Emerging evidence suggests that hydroxychloroquine (HCQ), an antimalarial most often utilized in combination with alternative DMARDs in RA, prevents DM and has beneficial effects on lipid profiles. A recent meta-analysis compiled 3 homogenous observational studies that investigated the effect of HCQ on incident DM. RA patients ever exposed to HCQ had a 40% lower incidence of DM (HR, 0.59; 95% CI, 0.49-0.70).⁹³ Increased duration of HCQ use was shown to further reduce risk of incident DM.⁹⁴ The aforementioned meta-analysis also pooled 5 studies investigating the effect of HCQ on lipid profiles, with favorable mean differences in TC (–9.82 mg/dL), LDL (–10.61 mg/dL), HDL (4.13 mg/dL), and triglycerides (–19.15 mg/dL) in HCQ users compared to non-users.⁹³ Given these favorable changes to traditional CVD risk factors, it is not surprising that in a retrospective study of 1266 RA patients without prior CVD, HCQ was associated with significantly lower risk of incident CVD. While external validation of these findings is needed, HCQ is an attractive conventional DMARD to be used in RA for CVD risk reduction. Moreover, its combination with MTX and sulfasalazine also shows promise for CVD risk reduction.^95,96

TNF Inhibitors

Tumor necrosis factor (TNF) inhibitors are often the initial biologic DMARD therapy used in RA patients not responding to conventional DMARDs. In the previously described meta-analysis, TNF inhibitors were associated with similar reductions in CVD events as MTX (RR, 0.70; 95% CI, 0.54-0.90).⁷⁵ Of note, there was a trend toward reduced risk of CHF (RR, 0.75; 95% CI, 0.49-1.15) in this same meta-analysis, an area of concern with TNF inhibitor use due to a prior randomized controlled trial demonstrating worsening clinical status in patients with existing moderate-to-severe CHF treated with high-dose infliximab.⁹⁷ Current RA treatment guidelines recommend avoiding TNF inhibitor use in individuals with CHF.⁹⁸

Aside from the risk of CHF exacerbation, TNF inhibitors appear to be cardioprotective. Similar to MTX, the mechanism by which TNF inhibition reduces cardiovascular risk is complex and likely due to both direct and indirect mechanisms.

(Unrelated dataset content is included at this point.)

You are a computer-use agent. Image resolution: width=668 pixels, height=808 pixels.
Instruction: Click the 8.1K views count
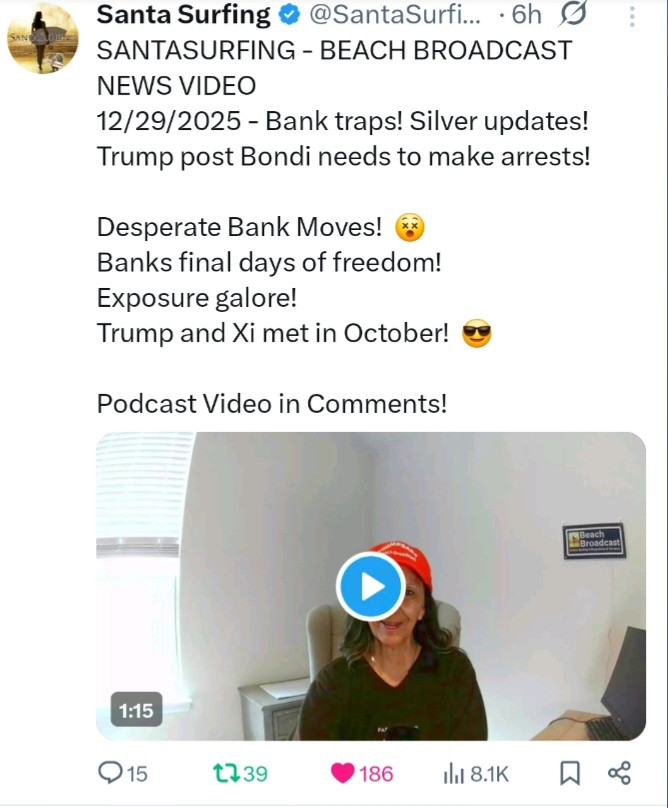pos(489,774)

Substantial research has been conducted on the effect of TNF inhibition on lipids, with a recent meta-analysis demonstrating increases in HDL and TC, with stable LDL and atherogenic index over treatment follow-up.⁹⁹ A subsequent meta-analysis not limited to RA patients yielded similar results.¹⁰⁰ In addition to quantitative lipid changes, alteration of lipoprotein function, improvement in myocardial function, reduced aortic stiffness, improved blood pressure, and reduced RA disease activity may also be responsible for cardioprotective benefits of these agents.^101,102

Non-TNF Biologic and Traditional Synthetic DMARDs

Tocilizumab, an IL-6 inhibitor, can potently increase LDL levels, but it does not appear to increase the risk of CVD events and may actually promote more favorable anti-atherogenic lipoprotein function.^103-106 Although these quantitative lipid changes received significant attention in the wake of early reports detailing this effect, similar lipid changes appear to accompany other DMARDs including TNF inhibitors and tofacitinib.¹⁰⁷ There have been few studies evaluating the risk of CVD with other non-TNF inhibitor biologic DMARDs and traditional synthetic DMARDs, warranting future study.